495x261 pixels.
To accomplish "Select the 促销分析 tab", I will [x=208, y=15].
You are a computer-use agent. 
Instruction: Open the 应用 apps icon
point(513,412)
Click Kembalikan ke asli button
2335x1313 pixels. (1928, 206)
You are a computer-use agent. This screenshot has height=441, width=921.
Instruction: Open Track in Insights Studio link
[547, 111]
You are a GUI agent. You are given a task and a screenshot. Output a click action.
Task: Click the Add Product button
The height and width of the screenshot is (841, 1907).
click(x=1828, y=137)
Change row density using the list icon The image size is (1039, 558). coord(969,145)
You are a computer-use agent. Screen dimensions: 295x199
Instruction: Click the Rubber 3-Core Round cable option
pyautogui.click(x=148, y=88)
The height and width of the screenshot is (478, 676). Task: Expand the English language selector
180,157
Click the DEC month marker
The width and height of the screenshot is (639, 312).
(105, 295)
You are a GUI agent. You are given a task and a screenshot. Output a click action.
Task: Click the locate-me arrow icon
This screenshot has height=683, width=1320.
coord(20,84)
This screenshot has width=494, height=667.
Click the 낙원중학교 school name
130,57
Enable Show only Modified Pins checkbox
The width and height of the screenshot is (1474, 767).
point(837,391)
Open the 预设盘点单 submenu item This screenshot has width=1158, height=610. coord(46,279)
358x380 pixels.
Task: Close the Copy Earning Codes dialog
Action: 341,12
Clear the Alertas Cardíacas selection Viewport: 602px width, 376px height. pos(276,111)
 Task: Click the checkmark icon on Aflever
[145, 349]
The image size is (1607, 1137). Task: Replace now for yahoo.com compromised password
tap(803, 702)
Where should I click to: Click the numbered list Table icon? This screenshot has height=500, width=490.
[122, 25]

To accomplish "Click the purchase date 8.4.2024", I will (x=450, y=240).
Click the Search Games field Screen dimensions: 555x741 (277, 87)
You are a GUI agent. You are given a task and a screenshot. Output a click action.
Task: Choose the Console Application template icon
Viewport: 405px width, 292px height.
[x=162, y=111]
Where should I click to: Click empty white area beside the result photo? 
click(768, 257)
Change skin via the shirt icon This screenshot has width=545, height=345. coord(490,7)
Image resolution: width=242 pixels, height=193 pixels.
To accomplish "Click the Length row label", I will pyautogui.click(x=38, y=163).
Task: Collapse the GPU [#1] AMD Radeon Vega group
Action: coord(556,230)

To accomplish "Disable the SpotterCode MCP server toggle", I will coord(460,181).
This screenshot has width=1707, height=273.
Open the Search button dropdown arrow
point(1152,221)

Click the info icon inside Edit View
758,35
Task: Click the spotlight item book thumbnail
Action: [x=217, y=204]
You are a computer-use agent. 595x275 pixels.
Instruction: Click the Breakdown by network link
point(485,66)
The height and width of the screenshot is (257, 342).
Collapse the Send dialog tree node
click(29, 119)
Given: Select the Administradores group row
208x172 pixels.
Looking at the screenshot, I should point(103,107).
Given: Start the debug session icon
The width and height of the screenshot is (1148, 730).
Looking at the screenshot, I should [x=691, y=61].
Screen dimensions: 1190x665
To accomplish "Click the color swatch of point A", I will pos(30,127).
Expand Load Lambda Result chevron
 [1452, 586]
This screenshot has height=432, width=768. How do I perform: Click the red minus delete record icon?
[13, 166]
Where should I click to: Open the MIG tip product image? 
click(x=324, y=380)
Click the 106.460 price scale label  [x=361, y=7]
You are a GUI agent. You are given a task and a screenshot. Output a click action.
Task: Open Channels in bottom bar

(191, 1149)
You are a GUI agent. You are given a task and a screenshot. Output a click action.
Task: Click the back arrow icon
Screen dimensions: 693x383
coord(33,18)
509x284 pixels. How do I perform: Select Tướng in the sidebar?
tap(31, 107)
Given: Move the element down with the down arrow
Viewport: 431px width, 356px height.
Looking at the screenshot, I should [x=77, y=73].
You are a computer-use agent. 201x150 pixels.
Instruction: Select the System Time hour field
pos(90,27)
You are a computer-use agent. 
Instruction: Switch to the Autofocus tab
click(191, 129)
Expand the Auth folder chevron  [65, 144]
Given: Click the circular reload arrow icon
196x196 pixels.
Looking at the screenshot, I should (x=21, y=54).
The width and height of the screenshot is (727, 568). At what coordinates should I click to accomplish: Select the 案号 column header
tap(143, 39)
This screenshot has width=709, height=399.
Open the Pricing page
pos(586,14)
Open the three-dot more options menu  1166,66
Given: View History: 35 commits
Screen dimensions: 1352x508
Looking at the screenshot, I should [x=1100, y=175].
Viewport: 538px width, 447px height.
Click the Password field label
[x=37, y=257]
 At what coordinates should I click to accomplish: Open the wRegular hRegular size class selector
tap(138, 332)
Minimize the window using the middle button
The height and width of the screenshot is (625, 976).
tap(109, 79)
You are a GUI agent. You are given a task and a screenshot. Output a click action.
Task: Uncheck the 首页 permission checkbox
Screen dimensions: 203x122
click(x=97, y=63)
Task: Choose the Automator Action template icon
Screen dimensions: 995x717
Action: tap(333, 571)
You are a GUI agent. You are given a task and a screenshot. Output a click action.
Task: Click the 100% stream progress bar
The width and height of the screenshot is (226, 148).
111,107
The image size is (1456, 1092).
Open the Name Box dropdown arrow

- Given task -
Copy everything from the line containing "I will coord(460,181)." down to the line containing "coord(33,18)", and reproduce those items verbatim.

- Answer -
To accomplish "Disable the SpotterCode MCP server toggle", I will coord(460,181).
This screenshot has width=1707, height=273.
Open the Search button dropdown arrow
point(1152,221)

Click the info icon inside Edit View
758,35
Task: Click the spotlight item book thumbnail
Action: [x=217, y=204]
You are a computer-use agent. 595x275 pixels.
Instruction: Click the Breakdown by network link
point(485,66)
The height and width of the screenshot is (257, 342).
Collapse the Send dialog tree node
click(29, 119)
Given: Select the Administradores group row
208x172 pixels.
Looking at the screenshot, I should point(103,107).
Given: Start the debug session icon
The width and height of the screenshot is (1148, 730).
Looking at the screenshot, I should [x=691, y=61].
Screen dimensions: 1190x665
To accomplish "Click the color swatch of point A", I will pos(30,127).
Expand Load Lambda Result chevron
 [1452, 586]
This screenshot has height=432, width=768. How do I perform: Click the red minus delete record icon?
[13, 166]
Where should I click to: Open the MIG tip product image? 
click(x=324, y=380)
Click the 106.460 price scale label  [x=361, y=7]
You are a GUI agent. You are given a task and a screenshot. Output a click action.
Task: Open Channels in bottom bar

(191, 1149)
You are a GUI agent. You are given a task and a screenshot. Output a click action.
Task: Click the back arrow icon
Screen dimensions: 693x383
coord(33,18)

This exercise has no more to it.